I'll wait for net/bonding maintainers decision here.

IMHO all above assumptions should be proven by performance measurements.

> Of course, some PMDs currently do not optimize tx_prepare, which may have a performance
> impact. We hope to force them to optimize tx_prepare in this way, just like they optimize
> tx_burst. This makes it easier for users to use tx_prepare(), and no longer need to
> consider that using tx_prepare() will introduce unnecessary performance degradation.
> 
> IMHO tx_prepare() should be extended to all scenarios for use, and the impact on
> performance should be optimized by PMDs. Let the application consider when it should be
> used and when it should not be used, in many cases it will not be used and then introduced
> some problem.
> 
>>>>
>>>>>   			num_tx_slave = rte_eth_tx_burst(slaves[i], bd_tx_q->queue_id,
>>>>> -					slave_bufs[i], slave_nb_pkts[i]);
>>>>> +					slave_bufs[i], nb_prep_pkts);
>>>>
>>>> In fact it is a problem here and really big problems.

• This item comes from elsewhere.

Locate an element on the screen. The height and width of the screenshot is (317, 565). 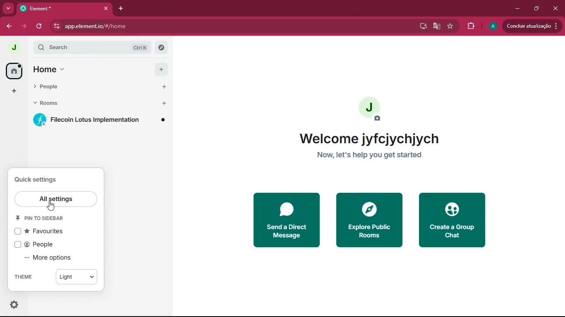
more options is located at coordinates (51, 258).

>>>> Tx prepare may fail and return less packets. Tx prepare
>>>> of some packet may always fail. If application tries to
>>>> send packets in a loop until success, it will be a
>>>> forever loop here. Since application calls Tx burst,
>>>> it is 100% legal behaviour of the function to return 0
>>>> if Tx ring is full. It is not an error indication.
>>>> However, in the case of Tx prepare it is an error
>>>> indication.
>>>>
>>>> Should we change Tx burst description and enforce callers
>>>> to check for rte_errno? It sounds like a major change...
>>>>
>>>
>>> I agree that if the failure is caused by Tx ring full, it is a legal behaviour.
>>> But what about the failure caused by other reasons? At present, it is possible
>>> for some PMDs to fail during tx_burst due to other reasons. In this case,
>>> repeated tries to send will also fail.
>>
>> If so, packet should be simply dropped by Tx burst and Tx burst
>> should move on. If a packet cannot be transmitted, it must be
>> dropped (counted) and Tx burst should move to the next packet.
>>
>>> I'm not sure if all PMDs need to support the behavior of sending packets in a
>>> loop until it succeeds. If not, I think the current problem can be reminded to
>>> the user by adding a description to the bonding. If it is necessary, I think the
>>> description of tx_burst should also add related instructions, so that the developers
>>> of PMDs can better understand how tx_burst should be designed, such as putting all
>>> hardware-related constraint checks into tx_prepare. And another prerequisite for
>>> the above behavior is that the packets must be prepared (i.e. checked by
>>> rte_eth_tx_prepare()). Otherwise, it may also fail to send. This means that we have
>>> to use rte_eth_tx_prepare() in more scenarios.
>>
>> IMHO any PMD specific behaviour is a nightmare to application
>> developer and must be avoided. Ideally application should not
>> care if it is running on top of tap, virtio, failsafe or
>> bonding. It should talk to ethdev in terms of ethdev API that's
>> it. I know that net/bonding is designed that application should
>> know about it, but IMHO the places where it requires the
>> knowledge must be minimized to make applications more portable
>> across various PMDs/HW.
>>
>> I think that the only sensible solution for above problem is
>> to skip a packet which prepare dislikes. count it as dropped
>> and try to prepare/transmit subsequent packets.
> 
> Agree, I will fix this in the next version.
> 
>>
>> It is an interesting effect of the Tx prepare just before
>> Tx burst inside bonding PMD. If Tx burst fails to send
>> something because ring is full, a number of packets will
>> be processed by Tx prepare again and again. I guess it is
>> unavoidable.
>>
>>> What's Ferruh's opinion on this?
>>>
>>>> [snip]